Close to 550 of these newly-validated planets could be rocky planets like Earth based on their size. Nine of these exoplanets orbit in their sun's habitable or Goldilocks zone. This life-sustaining zone is the distance from a star where orbiting planets can have surface temperatures that allow liquid water to pool.

With the addition of these nine, 21 exoplanets now are known to be members of this exclusive group.

Of the nearly 5,000 total planet candidates found to date by astronomers all over the world, over 3,200 have been verified and 2,325 of these were discovered by Kepler.

This announcement of the discovery of 1,284 exoplanets is based on a statistical analysis method that can be applied to many planet candidates simultaneously, said NASA.

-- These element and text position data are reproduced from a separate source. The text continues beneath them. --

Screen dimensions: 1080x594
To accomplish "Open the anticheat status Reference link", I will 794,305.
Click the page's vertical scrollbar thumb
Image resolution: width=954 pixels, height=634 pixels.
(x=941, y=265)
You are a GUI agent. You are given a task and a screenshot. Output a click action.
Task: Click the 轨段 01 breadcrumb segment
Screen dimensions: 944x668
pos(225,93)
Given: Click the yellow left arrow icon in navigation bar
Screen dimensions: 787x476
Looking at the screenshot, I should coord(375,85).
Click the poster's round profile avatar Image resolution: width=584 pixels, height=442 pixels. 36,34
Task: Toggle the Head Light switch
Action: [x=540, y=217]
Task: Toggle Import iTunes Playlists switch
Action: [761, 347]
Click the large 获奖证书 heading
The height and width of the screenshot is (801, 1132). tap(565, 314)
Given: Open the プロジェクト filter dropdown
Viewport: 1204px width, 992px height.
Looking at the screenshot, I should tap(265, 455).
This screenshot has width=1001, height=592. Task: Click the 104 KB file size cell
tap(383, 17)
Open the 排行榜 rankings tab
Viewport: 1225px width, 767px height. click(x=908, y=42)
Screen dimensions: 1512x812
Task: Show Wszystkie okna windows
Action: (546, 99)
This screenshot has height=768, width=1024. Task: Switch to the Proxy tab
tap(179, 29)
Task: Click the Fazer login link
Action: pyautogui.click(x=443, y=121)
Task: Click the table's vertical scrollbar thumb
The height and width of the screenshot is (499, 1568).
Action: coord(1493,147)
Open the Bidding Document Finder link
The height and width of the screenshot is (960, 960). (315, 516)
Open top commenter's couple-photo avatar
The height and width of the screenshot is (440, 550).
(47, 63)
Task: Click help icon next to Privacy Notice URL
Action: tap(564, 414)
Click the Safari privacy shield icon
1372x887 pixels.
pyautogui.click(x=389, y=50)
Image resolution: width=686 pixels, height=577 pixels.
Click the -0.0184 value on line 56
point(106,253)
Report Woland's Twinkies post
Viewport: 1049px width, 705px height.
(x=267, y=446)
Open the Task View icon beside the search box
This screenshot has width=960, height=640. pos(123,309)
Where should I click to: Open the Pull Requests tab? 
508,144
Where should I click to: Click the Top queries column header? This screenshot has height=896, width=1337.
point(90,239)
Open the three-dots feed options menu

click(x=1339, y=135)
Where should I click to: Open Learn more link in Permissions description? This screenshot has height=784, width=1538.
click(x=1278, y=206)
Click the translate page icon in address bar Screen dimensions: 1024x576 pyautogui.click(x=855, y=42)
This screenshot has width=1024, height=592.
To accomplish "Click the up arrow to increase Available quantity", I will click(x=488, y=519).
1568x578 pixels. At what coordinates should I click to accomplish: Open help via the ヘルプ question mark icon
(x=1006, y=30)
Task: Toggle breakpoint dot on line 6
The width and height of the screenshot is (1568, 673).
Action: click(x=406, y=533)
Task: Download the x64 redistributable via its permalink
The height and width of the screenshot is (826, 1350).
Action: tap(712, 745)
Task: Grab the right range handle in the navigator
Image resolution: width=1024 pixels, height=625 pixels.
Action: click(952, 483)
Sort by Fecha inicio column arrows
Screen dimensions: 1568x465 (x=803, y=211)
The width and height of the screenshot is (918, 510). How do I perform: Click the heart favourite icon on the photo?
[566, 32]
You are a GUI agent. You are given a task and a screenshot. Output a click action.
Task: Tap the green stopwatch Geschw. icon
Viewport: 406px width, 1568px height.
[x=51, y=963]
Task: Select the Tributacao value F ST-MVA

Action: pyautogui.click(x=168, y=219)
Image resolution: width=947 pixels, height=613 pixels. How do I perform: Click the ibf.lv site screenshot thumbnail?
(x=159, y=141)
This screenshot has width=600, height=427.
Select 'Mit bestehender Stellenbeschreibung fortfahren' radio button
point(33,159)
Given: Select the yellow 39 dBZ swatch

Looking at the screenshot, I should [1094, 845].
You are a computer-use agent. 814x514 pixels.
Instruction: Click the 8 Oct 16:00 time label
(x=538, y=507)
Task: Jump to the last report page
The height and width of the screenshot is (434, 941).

Timothy Morton, associate research scholar at Princeton University in New Jersey and lead author of the scientific paper published in The Astrophysical Journal, employed a technique to assign each Kepler candidate a planet-hood probability percentage. This is the first such automated computation on this scale since previous statistical techniques focused only on sub-groups within the greater list of planet candidates identified by Kepler.

Kepler was launched by NASA on March 7, 2009 to discover Earth-size exoplanets in or near habitable zones orbiting other stars in the Milky Way.

Placed in an Earth-trailing heliocentric orbit, Kepler is designed to survey a portion of our region of the Milky Way and discover exoplanets using a transit hunting method. The science instrument that hunts for exoplanets is a photometer that continually monitors the brightness of over 145,000 main sequence stars in a fixed field of view

 "This announcement more than doubles the number of confirmed planets from Kepler," said Ellen Stofan, chief scientist at NASA Headquarters in Washington. "This gives us hope that somewhere out there, around a star much like ours, we can eventually discover another Earth."

"Before the Kepler space telescope launched, we did not know whether exoplanets were rare or common in the galaxy. Thanks to Kepler and the research community, we now know there could be more planets than stars," said Paul Hertz, Astrophysics Division director at NASA Headquarters.

"This knowledge informs the future missions that are needed to take us ever-closer to finding out whether we are alone in the universe."

In 2018, NASA's Transiting Exoplanet Survey Satellite will monitor 200,000 bright nearby stars and search for exoplanets, focusing on Earth and Super-Earth-sized.